第3話:初心者ダンジョンで再会トーク!ラグっても気にすんな!
「で、ここが“スライムのねぐら”ダンジョンね」
「めっちゃぬるそうな名前だな」
ユイに連れられて、俺たちは初心者向けのダンジョンに入った。
“ねぐら”という名の通り、モンスターはスライムばっか。
でも、なめてかかると普通に囲まれるらしい。気を抜くと死ぬ、そんな塩梅。
「まあ、今のうちに色々慣れなさいよ」
「わかったわかった。てか、ユイも忙しいだろ?進学校だっけ」
「うん、まあ。勉強とバイトとサークルとゲームで生きてる」
「それ忙しいのか元気なのかよく分かんねーな」
俺は剣をぶんぶん振り回しながら、ぴょこぴょこ跳ねてくるスライムに対処する。
ユイは弓で的確にフォローしてくれるから、安心感がすごい。
「でもすごいなぁ、ちゃんと都会行って、そういう生活してるの」
「え、なに?田舎の人間が“東京の子はすごいね〜”って褒めてくるやつ?」
「うん、島民代表として尊敬してる」
「その代表、VRで世界爆破してるんだけど!?」
「でもラグってる間は世界の真理見えてる気がするよ……時間止まるし……」
「やめて!中二病っぽくなるからやめて!」
スライムを数匹倒しながら、俺たちはゆる〜く進んでいく。
足元からヌルッと何かが這い上がるような気配――でも、それに反応する頃にはもう俺の剣がブン!と振られてる。
「あ、今またラグった?」
「え?わかんねぇ……けど気づいたら2匹消えてた」
「……まじで天然災害じゃん、アンタ」
「でもこのゲームのいいとこは、**“島でも強くなれる感”**あるよな」
「そういうCMありそうだな……“ラグでも夢は掴める!”みたいな」
「それだ!!キャッチコピーできた!!」
「ちょっとスライム倒すよりうるさいのやめて!笑」
なんだかんだで、俺たちは順調に進んでいった。
会話しながらでも敵を倒せるくらいには、もうコンビとして息が合っている……気がする。
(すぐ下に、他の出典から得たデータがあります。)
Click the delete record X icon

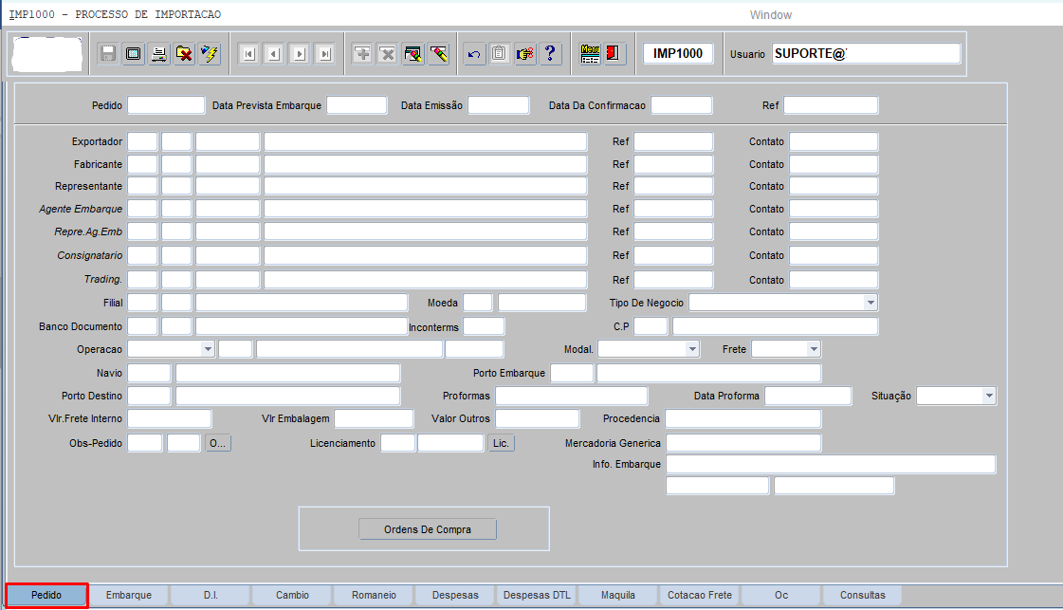tap(388, 54)
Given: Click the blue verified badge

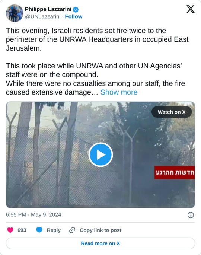Looking at the screenshot, I should click(76, 9).
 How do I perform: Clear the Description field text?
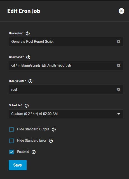click(119, 42)
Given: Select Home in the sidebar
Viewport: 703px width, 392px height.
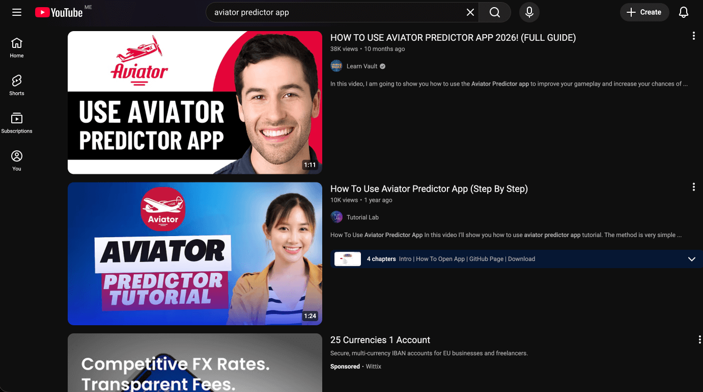Looking at the screenshot, I should (x=16, y=47).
「そういや、あの都会の学校って、あれだろ?“毎年東大〇〇人合格!”みたいなとこ?」
「そ。まわりめっちゃガチ勢ばっか。あたしだけ弓持ってVRで爆発されてる」
「ある意味一番強いじゃん」
「爆心地にな!!」
ユイがツッコミを入れると同時に、背後からスライムの奇襲。
が、その瞬間――
カイト「……っ!?」
「またラグったか!?」
「やばい、動けな……あ、復帰した」
気づいたら、周囲のスライムごと壁が崩れていた。
「うわ、ダンジョンの壁吹っ飛んだ!!」
「いや俺なにもしてない!立ってただけ!」
「その立ってるだけでフィールドが更地になるのやめて!!!」
*システムメッセージ:
“スライムのねぐら”をクリアしました。討伐数:39体(個人最高記録)
「えっ、スライムって20体くらいしか出ないはずじゃ……」
「壁の裏の控えスライムも巻き込んだかも」
「何それ!!裏ステージ先に爆破するのやめて!!」
⸻
こうして、俺とユイの冒険は少しずつ始まっていく。
……次は、もうひとり仲間が増えるらしい。